Dmitry Glukhosky - Sumerki - Galaxies
 

Sumerki, titre que l’éditeur n’a sans doute pas désiré traduire, car il rappelle trop d’autres séries en vue, veut dire « Le Crépuscule ». Que le lecteur ne s’y trompe pas : il s’agit ici de toute autre chose. On n’est pas dans l’univers de Metro, ce n’est pas une série, le style est très différent. Et ce n’est pas plus mal !

 L’histoire se passe à Moscou. Le héros est traducteur et, lassé par toutes les traductions techniques qu’il doit réaliser, il « s’invente » traducteur d’espagnol pour que son agence lui confie quelque chose d’autre. Il va ainsi recevoir le deuxième chapitre d’un manuscrit dont le traducteur précédent a mystérieusement disparu. Le texte raconte une expédition au Yucatan au XVIe siècle. Dmitry, le traducteur, est troublé par ce qu’il découvre, mais malgré sa curiosité, les chapitres ne lui parviennent qu’au fur et à mesure. Petit à petit, le monde – ou la perception qu’il a de ce qui l’entoure – va changer, se bouleverser parallèlement à ses traductions.  Le lecteur est très vite accroché par le récit. L’alternance de la traduction du texte en espagnol et de la vie du traducteur crée un climat flou. On ne voit pas où l’auteur veut nous amener : policier, fantastique ?  Il est à regretter qu’une fois le lecteur « ferré », l’histoire traîne avec peu de choses neuves à se mettre sous la dent. C’est le plus gros défaut du livre : sa longueur. Mais l’auteur arrive quand même à maintenir un suspense. Les pages se tournent rapidement et au moment où, il faut bien l’avouer, on commence à s’ennuyer, il fait basculer l’histoire et nous offre un très beau final.

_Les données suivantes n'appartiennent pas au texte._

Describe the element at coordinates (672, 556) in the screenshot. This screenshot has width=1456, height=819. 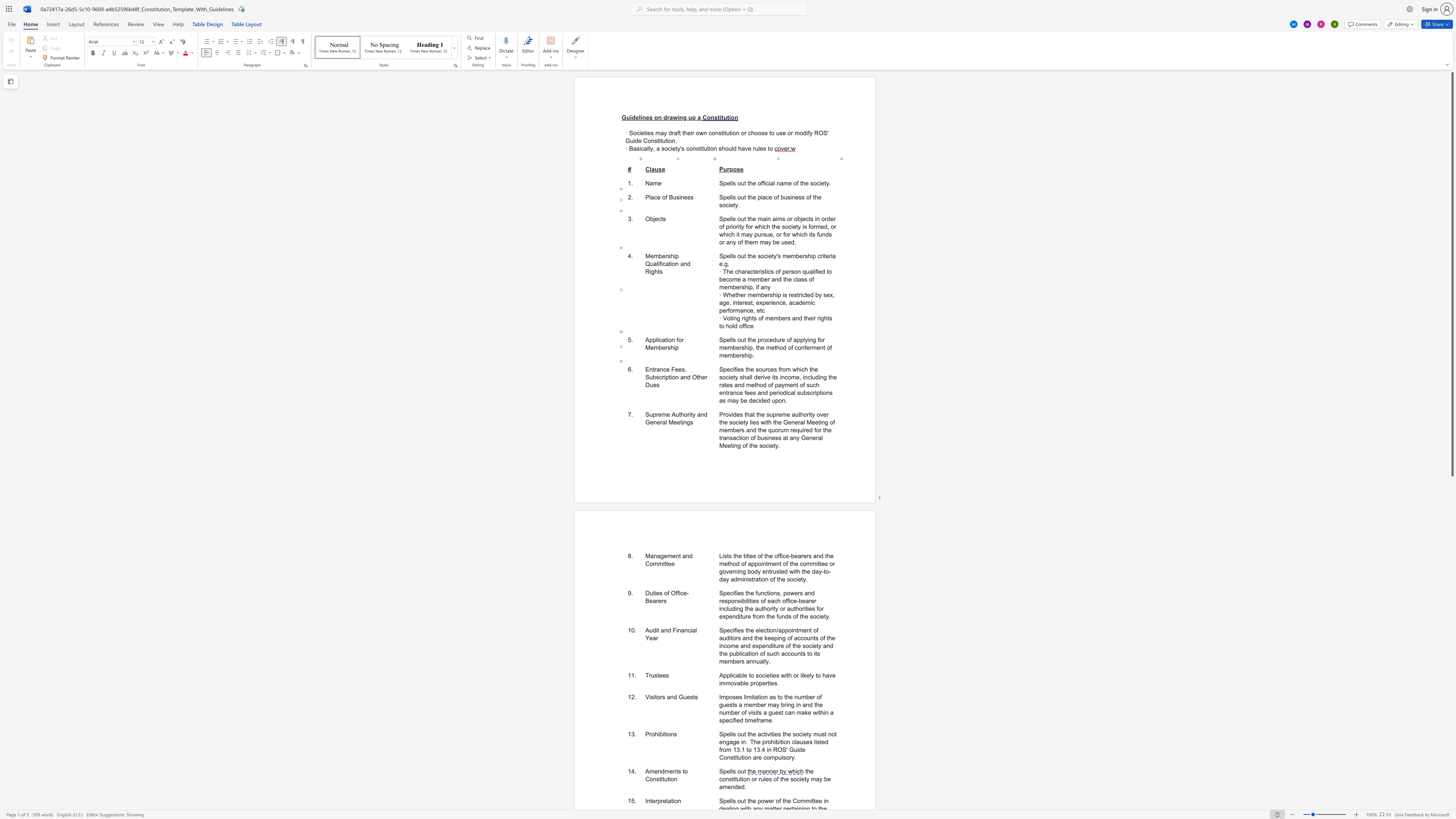
I see `the space between the continuous character "m" and "e" in the text` at that location.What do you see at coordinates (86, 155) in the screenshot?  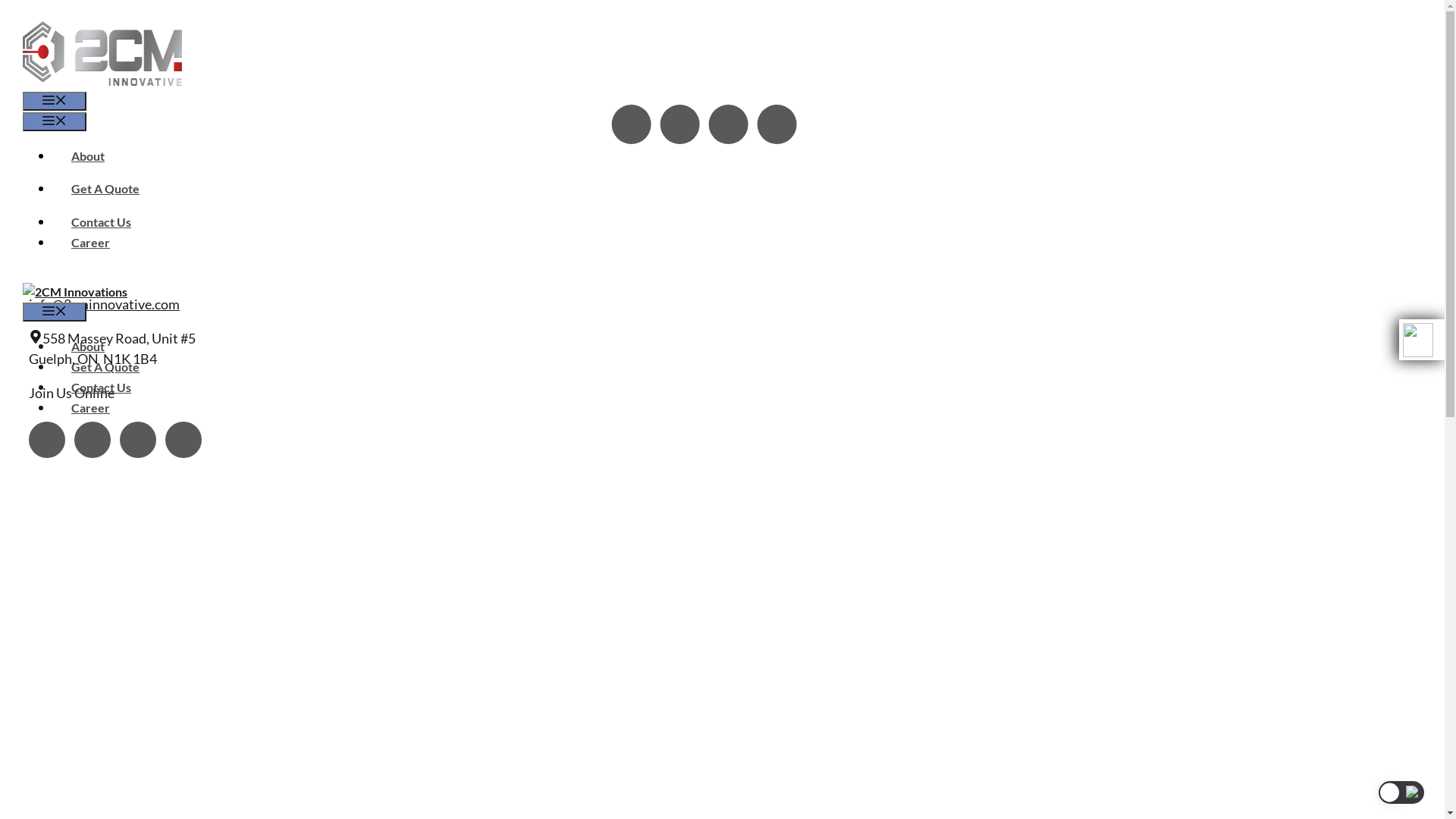 I see `'About'` at bounding box center [86, 155].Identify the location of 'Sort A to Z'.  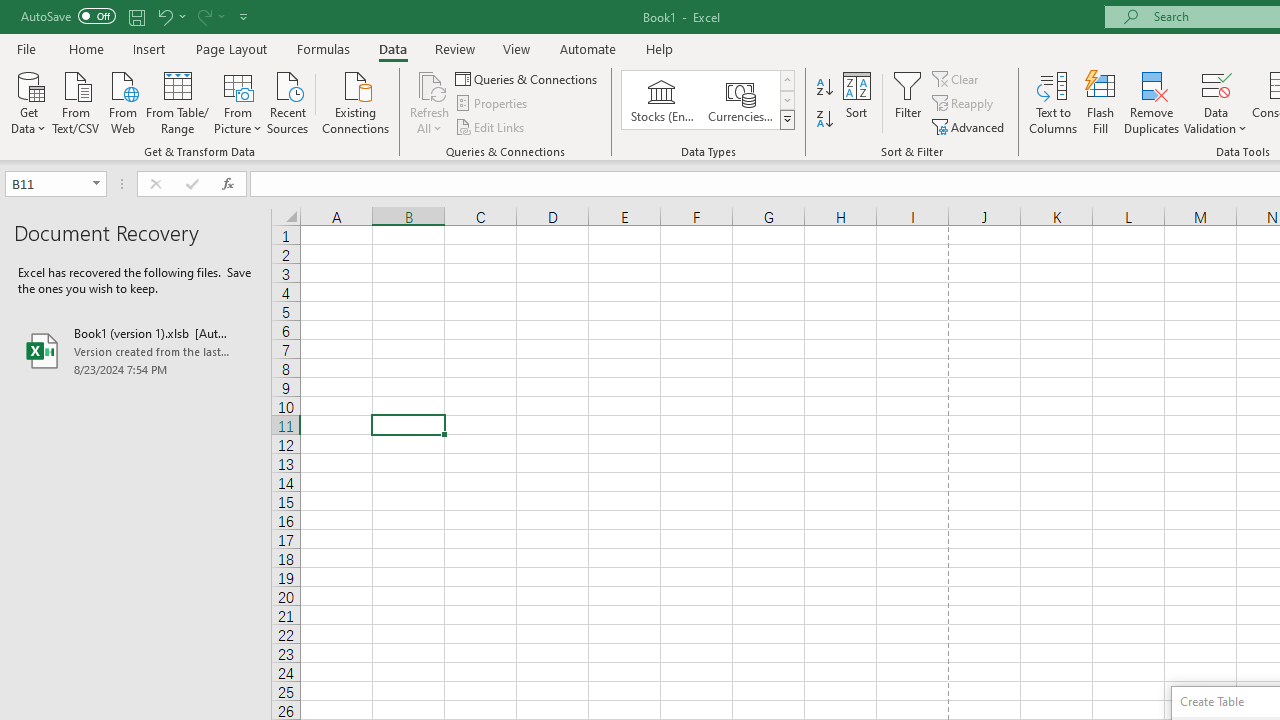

 La question est de savoir où se situe la réalité. Le monde semble trembler sous diverses catastrophes. Tout cela est-il bien réel, ou notre traducteur ne devient-il pas un peu paranoïaque ? Le monde qu’on nous décrit est-il le vrai, celui qui est dans la tête de Dmitry le traducteur ou dans celle d’une autre personne ?

 

Le récit est écrit à la première personne et le fait que le héros ait le même prénom et nom patronymique que l’auteur – Dmitry Alekseïevitch – n’est pas innocent. Une façon pour lui de nous mettre sur la voie et de nous rappeler discrètement que, peu importe quelle réalité le lecteur choisit, celui qui a le dernier mot et qui a créé le monde, c’est Dmitry Alekseïevitch Glukhovsky. Notons encore que, plus libre que dans la série des Metro, l’auteur se permet à plusieurs reprises d’y mettre des choses plus personnelles. Certaines digressions sur la religion ou l’économie viennent bien à propos à des moments où le rythme est moins soutenu. Sumerki est finalement une belle découverte pour celui qui veut un peu sortir des sentiers battus.